> **Work item**
Exactly as they appear below, repeat the lines from the one with "Screen dimensions: 1193x671" through the one with "The height and width of the screenshot is (938, 1668).", and no others.

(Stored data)
= = = = = = =

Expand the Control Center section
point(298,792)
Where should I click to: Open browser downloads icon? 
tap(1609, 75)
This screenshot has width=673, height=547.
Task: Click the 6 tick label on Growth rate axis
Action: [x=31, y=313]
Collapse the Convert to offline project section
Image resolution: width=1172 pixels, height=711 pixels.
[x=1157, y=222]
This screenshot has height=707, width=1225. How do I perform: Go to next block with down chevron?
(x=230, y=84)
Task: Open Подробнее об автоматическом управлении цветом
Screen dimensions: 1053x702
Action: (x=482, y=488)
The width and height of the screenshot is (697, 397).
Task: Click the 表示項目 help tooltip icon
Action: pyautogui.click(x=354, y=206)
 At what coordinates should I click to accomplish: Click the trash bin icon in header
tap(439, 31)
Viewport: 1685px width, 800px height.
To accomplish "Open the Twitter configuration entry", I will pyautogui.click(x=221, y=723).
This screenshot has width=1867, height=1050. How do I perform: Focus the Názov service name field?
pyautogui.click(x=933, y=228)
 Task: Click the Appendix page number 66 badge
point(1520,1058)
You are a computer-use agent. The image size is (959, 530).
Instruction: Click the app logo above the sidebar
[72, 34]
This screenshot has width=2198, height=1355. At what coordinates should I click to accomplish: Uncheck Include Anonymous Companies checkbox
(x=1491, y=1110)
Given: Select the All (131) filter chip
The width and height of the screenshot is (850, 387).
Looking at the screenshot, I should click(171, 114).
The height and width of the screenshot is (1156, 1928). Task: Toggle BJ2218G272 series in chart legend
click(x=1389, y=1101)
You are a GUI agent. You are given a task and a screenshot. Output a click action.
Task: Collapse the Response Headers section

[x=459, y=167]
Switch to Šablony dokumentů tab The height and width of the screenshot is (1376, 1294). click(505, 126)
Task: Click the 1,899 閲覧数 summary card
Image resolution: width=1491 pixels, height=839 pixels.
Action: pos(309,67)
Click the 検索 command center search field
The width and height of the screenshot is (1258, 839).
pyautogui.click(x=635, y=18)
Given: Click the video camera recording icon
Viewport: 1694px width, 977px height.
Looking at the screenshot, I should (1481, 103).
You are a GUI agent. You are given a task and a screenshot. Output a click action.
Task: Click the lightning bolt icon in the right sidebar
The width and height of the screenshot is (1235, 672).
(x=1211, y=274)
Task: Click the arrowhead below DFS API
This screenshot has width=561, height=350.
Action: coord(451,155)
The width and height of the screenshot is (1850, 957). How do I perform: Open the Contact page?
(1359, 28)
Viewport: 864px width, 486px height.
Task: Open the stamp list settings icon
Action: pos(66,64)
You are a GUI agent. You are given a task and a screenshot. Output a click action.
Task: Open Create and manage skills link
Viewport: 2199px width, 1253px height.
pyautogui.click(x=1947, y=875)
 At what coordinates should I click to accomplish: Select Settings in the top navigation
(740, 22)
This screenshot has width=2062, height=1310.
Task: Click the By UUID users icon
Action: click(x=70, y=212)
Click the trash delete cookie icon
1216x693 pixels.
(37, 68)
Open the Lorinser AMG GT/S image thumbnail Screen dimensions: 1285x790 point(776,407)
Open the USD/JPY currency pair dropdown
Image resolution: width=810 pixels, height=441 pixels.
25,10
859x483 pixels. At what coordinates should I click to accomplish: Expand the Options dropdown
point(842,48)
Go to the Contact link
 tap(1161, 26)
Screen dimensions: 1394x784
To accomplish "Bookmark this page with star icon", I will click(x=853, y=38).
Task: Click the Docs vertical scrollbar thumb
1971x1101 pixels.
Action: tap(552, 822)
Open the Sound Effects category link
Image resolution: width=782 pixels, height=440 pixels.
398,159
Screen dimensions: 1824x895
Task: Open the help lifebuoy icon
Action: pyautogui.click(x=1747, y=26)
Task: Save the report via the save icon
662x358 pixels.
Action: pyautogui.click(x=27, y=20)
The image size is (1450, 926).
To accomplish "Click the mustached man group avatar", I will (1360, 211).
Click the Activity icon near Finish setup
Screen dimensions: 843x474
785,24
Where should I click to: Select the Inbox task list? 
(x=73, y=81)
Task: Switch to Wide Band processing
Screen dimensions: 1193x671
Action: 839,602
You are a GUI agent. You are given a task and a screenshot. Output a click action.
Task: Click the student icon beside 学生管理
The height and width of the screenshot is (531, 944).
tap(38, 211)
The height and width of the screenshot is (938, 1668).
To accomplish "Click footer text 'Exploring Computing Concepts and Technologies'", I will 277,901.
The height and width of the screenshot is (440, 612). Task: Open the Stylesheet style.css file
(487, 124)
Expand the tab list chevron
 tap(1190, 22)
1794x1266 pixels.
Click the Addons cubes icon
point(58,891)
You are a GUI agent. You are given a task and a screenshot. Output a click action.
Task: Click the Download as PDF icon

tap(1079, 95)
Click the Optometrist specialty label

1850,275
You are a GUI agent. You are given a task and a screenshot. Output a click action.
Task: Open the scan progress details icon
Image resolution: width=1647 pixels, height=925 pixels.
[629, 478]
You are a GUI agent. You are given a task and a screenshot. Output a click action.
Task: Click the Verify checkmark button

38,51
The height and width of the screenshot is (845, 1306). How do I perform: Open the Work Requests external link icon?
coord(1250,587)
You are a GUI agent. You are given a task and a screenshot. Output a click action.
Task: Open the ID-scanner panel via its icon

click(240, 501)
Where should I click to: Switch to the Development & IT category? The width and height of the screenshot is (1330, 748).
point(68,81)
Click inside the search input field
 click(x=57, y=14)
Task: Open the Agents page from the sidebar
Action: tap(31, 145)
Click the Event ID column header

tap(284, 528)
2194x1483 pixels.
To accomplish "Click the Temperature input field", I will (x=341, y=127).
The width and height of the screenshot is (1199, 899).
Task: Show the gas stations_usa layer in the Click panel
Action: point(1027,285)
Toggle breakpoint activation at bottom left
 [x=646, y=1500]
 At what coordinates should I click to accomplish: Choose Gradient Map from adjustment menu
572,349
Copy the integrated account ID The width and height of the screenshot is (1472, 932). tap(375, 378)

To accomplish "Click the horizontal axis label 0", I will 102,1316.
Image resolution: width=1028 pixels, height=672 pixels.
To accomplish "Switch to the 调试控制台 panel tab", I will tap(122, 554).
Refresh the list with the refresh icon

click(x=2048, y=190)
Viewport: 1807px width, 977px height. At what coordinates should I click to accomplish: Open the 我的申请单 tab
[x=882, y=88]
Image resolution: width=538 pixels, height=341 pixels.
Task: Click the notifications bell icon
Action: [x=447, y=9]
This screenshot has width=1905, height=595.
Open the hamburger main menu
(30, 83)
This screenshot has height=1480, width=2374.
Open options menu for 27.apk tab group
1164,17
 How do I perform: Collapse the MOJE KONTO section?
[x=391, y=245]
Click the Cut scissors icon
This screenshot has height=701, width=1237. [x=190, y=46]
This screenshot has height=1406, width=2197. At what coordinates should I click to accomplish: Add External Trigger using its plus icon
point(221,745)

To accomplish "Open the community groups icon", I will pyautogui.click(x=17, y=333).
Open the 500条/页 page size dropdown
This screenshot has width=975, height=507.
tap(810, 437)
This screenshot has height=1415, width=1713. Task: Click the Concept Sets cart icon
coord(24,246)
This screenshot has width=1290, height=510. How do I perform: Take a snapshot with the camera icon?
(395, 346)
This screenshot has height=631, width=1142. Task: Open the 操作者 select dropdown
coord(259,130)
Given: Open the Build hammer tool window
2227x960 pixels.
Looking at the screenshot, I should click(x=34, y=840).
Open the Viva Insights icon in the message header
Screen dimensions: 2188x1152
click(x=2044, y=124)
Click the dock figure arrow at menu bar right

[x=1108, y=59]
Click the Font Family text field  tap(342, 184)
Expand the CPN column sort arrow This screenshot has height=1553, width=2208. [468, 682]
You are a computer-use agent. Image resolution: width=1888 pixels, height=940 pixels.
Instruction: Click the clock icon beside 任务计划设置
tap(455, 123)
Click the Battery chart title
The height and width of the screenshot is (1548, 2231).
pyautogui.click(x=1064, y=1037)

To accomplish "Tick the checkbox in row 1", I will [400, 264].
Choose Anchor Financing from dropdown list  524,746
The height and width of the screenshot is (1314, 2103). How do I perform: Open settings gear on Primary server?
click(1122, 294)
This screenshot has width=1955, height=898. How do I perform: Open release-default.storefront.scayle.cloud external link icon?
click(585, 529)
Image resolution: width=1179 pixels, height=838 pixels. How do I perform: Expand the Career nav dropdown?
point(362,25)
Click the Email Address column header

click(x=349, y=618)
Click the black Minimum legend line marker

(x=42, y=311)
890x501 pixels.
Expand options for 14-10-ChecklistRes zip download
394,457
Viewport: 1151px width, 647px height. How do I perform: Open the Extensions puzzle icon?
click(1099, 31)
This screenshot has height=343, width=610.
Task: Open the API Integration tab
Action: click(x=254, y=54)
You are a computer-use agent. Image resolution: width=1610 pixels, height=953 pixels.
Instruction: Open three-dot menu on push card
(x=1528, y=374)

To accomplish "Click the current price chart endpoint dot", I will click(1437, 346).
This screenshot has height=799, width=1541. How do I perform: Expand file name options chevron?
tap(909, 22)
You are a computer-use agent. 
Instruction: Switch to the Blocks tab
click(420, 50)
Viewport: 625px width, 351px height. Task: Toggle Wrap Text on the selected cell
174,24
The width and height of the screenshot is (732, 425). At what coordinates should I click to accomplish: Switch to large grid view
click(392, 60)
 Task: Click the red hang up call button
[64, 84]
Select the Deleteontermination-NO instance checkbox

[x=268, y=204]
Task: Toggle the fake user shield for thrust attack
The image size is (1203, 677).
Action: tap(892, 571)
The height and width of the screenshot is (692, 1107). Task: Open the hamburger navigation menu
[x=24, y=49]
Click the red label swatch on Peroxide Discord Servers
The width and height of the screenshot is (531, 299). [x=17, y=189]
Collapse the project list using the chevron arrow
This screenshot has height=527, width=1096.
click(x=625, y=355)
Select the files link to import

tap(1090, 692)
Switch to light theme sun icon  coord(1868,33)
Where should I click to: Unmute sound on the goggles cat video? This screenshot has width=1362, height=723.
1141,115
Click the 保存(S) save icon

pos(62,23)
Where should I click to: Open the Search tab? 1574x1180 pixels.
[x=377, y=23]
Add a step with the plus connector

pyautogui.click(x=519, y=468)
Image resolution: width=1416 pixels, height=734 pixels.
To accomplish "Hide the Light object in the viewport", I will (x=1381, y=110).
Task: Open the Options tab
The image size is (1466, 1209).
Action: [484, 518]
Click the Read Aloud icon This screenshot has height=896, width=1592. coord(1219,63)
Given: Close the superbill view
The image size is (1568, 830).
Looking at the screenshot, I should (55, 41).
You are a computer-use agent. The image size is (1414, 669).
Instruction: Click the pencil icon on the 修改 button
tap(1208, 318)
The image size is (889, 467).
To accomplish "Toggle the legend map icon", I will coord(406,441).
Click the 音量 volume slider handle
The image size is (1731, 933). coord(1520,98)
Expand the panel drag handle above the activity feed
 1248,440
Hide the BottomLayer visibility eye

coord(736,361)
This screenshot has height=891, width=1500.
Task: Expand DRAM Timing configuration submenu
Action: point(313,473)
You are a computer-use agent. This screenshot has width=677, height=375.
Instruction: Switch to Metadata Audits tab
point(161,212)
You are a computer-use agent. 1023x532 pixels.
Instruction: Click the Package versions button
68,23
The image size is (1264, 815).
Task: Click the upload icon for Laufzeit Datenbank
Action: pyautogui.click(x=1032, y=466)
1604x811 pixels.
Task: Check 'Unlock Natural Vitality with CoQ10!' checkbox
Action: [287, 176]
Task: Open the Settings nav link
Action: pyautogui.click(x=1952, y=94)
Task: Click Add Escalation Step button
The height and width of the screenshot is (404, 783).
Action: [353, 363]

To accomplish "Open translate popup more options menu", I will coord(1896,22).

= = = = = = =

> **Solution**
Screen dimensions: 1193x671
Action: 839,602
You are a GUI agent. You are given a task and a screenshot. Output a click action.
Task: Click the student icon beside 学生管理
The height and width of the screenshot is (531, 944).
tap(38, 211)
The height and width of the screenshot is (938, 1668).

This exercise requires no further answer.